Den Ausstieg aus der Qualmerei gut vorbereiten
Der Ausstieg aus der Tabakabhängigkeit sollte nach Hering gut geplant werden. „Es ist am besten, wenn der Raucher sich ein Datum setzt, an dem er mit dem Rauchen aufhört“, sagt der Pneumologe. Die Einnahme von Vareniclin sollte ein bis zwei Wochen vor diesem Datum beginnen, wobei zunächst eine Einnahmephase von zwölf Wochen vorzusehen ist. Gelingt der Rauchverzicht, so kann eine zweite Therapiephase zur Stabilisierung erwogen werden. Dass sich mit Vareniclin die Tabakentwöhnung offenbar gut unterstützen lässt, haben in Frankfurt vorgestellte Doppelblindstudien erwiesen. In den Studien wurden Raucher, die mindestens zehn Zigaretten täglich konsumierten, placebokontrolliert zwölf Wochen lang mit einmal täglich Vareniclin oder dem Wirkstoff Bupropion, der schon länger in dieser Indikation genutzt wird, behandelt. In einer ersten Studie, an der mehr als 1 000 Raucher teilnahmen, wurde unter dem neuen Präparat nach neun bis zwölf Wochen eine Abstinenzrate von 44 Prozent gesehen. Unter Bupropion lag die Abstinenzrate dagegen nur bei 30 und unter Placebo nur bei 18 Prozent. Es zeigte sich somit eine signifikante Überlegenheit der neuen Therapieoption.

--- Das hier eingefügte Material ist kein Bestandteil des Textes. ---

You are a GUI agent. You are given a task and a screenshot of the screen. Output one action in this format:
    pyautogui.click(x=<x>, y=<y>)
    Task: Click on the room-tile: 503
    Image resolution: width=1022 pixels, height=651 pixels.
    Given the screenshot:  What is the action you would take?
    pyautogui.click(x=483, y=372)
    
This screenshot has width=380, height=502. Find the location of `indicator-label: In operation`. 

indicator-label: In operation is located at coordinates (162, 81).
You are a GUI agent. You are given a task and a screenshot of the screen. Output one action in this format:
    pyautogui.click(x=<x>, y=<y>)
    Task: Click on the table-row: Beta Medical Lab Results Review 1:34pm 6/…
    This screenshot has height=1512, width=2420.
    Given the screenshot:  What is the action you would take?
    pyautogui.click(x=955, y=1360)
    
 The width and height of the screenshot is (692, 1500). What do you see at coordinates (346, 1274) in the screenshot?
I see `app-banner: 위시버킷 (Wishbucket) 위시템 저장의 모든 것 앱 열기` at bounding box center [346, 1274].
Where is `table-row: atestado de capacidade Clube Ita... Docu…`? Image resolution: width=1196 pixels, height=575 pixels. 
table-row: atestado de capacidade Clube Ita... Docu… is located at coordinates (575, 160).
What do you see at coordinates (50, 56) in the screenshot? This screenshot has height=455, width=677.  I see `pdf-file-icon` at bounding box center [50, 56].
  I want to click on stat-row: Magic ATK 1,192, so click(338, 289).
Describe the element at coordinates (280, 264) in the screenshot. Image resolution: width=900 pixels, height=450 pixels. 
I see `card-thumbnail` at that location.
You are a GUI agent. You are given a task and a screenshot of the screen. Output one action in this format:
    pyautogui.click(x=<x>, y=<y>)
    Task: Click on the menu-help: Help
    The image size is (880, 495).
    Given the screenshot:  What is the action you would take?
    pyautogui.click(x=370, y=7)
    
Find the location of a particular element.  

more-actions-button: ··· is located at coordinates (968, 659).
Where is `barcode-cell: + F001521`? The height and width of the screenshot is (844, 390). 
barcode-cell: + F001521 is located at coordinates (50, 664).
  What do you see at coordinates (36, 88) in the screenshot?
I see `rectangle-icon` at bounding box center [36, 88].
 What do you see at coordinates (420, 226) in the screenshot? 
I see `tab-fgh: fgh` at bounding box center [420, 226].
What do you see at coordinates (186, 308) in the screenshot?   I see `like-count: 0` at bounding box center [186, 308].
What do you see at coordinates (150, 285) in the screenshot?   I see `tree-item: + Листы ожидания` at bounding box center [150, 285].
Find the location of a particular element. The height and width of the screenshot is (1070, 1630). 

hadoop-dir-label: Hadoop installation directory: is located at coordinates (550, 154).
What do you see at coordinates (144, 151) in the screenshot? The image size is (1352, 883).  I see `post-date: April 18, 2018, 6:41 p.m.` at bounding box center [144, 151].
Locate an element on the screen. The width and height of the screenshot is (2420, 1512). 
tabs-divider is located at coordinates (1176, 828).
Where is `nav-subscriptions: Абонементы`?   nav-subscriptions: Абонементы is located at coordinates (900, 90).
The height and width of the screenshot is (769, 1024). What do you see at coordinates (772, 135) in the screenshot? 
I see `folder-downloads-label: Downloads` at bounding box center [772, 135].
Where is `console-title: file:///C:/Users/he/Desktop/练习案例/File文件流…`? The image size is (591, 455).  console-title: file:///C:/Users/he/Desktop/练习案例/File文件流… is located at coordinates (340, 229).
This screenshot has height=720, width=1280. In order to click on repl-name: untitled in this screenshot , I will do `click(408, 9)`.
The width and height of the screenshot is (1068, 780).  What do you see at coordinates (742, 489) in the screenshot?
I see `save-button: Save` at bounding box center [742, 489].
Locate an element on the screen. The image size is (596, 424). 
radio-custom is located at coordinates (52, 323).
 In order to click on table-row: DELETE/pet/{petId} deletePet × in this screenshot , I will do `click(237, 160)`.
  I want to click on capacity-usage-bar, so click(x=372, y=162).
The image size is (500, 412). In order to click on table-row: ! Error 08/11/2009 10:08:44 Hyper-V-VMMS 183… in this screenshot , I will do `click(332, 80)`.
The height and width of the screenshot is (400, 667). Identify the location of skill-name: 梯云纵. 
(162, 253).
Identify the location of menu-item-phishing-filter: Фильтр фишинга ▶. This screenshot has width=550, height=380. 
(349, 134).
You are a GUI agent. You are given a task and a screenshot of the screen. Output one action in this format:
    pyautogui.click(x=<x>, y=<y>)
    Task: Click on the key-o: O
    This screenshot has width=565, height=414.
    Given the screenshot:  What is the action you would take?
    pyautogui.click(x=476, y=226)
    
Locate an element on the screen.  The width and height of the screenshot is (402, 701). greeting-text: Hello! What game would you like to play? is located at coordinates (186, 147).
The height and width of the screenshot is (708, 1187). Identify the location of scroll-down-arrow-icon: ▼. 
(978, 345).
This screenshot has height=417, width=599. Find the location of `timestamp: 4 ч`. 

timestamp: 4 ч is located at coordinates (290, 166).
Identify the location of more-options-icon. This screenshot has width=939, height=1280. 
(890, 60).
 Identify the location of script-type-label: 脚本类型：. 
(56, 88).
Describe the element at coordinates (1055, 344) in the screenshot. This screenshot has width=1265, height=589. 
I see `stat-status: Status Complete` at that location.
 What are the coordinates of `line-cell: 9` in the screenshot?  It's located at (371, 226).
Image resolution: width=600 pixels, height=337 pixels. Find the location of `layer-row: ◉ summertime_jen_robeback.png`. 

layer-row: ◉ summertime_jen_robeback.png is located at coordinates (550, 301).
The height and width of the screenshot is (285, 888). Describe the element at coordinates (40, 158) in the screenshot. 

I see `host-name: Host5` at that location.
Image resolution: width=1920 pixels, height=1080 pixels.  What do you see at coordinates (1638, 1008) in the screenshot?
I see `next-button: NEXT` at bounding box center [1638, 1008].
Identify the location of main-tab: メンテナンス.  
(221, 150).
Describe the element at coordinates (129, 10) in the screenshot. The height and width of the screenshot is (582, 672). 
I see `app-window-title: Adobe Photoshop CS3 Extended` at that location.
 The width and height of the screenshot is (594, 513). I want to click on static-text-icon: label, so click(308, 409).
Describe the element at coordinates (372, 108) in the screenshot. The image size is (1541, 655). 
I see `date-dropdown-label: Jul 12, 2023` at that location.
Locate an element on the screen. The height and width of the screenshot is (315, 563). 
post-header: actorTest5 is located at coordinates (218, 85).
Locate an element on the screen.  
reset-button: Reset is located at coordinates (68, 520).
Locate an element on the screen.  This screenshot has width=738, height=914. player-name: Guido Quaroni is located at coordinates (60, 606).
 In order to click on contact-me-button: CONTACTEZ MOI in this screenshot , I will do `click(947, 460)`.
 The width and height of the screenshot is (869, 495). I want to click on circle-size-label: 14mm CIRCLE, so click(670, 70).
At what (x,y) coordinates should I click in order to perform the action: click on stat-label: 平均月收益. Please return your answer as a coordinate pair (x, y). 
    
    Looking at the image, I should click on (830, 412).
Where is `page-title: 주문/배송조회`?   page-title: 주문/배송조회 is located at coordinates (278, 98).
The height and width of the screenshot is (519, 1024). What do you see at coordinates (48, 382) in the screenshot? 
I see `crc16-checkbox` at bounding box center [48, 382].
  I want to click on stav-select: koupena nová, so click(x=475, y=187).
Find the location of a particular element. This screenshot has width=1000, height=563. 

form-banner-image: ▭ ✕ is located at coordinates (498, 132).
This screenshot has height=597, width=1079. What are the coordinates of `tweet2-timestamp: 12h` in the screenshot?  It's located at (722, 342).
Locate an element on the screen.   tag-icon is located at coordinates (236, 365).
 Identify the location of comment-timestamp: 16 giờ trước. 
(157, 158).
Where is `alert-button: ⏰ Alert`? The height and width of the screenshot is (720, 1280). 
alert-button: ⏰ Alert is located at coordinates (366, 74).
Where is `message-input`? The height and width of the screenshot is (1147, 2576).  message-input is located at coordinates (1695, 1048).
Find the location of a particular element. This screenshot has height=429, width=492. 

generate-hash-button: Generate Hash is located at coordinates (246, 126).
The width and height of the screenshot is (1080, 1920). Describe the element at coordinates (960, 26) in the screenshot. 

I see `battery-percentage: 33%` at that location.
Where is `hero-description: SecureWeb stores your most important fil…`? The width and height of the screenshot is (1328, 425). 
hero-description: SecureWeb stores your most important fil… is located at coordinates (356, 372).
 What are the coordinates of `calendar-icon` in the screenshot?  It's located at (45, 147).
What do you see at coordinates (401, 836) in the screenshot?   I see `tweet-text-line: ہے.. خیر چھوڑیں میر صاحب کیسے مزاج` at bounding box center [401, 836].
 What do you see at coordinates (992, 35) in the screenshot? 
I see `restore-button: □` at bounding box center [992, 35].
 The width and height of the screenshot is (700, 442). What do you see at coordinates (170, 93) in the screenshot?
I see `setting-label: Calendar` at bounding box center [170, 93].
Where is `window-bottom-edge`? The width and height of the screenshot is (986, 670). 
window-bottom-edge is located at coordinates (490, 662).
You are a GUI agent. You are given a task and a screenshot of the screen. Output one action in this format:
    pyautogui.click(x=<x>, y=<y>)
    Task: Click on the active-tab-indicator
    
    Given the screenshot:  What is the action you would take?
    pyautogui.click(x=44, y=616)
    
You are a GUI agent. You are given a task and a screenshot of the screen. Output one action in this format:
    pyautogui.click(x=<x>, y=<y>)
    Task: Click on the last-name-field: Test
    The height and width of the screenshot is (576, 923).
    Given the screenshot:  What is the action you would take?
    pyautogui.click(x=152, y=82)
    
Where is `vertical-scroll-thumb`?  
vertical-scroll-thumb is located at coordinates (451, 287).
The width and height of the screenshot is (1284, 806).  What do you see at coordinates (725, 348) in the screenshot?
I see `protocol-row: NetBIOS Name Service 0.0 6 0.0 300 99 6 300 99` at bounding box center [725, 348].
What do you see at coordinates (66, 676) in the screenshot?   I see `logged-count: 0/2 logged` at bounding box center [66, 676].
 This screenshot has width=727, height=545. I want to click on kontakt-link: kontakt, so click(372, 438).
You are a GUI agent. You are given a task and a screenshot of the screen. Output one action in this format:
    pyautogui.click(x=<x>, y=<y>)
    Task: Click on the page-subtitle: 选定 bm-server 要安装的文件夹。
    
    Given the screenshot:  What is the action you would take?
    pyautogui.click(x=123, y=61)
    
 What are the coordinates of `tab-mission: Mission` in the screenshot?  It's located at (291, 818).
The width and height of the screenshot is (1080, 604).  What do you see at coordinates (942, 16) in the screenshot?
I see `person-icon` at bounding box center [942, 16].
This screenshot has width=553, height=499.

In einer zweiten Studie wurde der Effekt einer erneuten Vareniclin-Gabe bei denjenigen untersucht, die nach der ersten Therapiephase abstinent waren. Das Ergebnis waren deutlich höhere dauerhafte Abstinenzraten. So kamen nach sechs Monaten noch 71 Prozent und nach zwölf Monaten noch 44 Prozent der Studienteilnehmer ohne Zigaretten aus, während die entsprechenden Raten unter Placebo bei 50 und 37 Prozent lagen.
Vareniclin ist allerdings nicht ohne Nebenwirkungen: Als häufigste Reaktion auf die Einnahme gibt das Unternehmen Pfizer Übelkeit an, die von den Studienteilnehmern zumeist jedoch als „mild“ eingestuft worden sei. Zu rechnen ist ferner mit Schlaflosigkeit und mit abnormen Träumen.